■ Exercise description: Once you reach the line containing "How do I perform: Open" in the data below, restate each line word for word up to and including the one containing "Screen dimensions: 1568x387".

■ Provided material:
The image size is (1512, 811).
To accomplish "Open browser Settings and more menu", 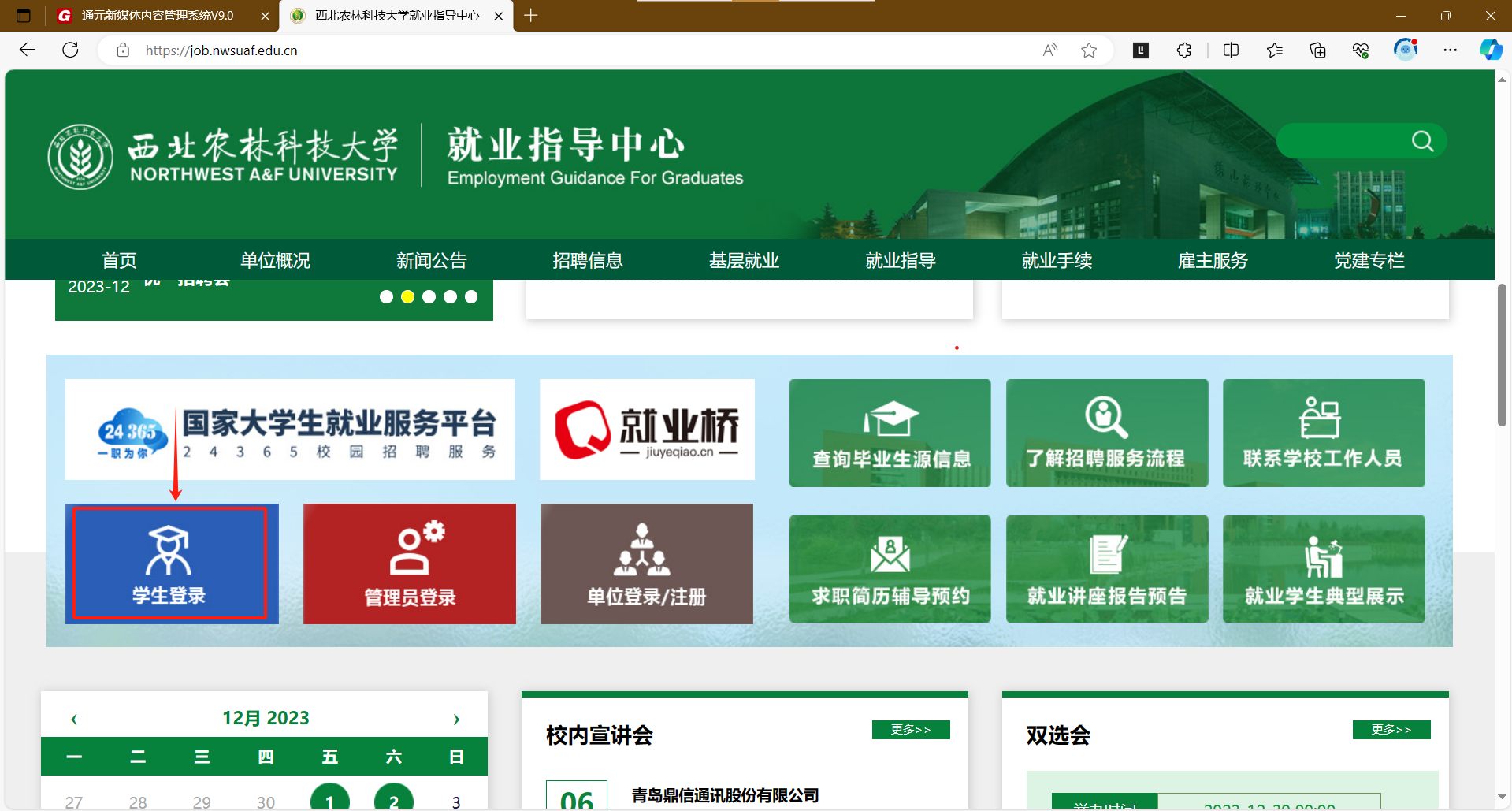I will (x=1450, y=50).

...

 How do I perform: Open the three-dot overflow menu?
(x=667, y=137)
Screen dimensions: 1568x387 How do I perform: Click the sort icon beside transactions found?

■ Task result:
 How do I perform: Open the three-dot overflow menu?
(x=667, y=137)
Screen dimensions: 1568x387 How do I perform: Click the sort icon beside transactions found?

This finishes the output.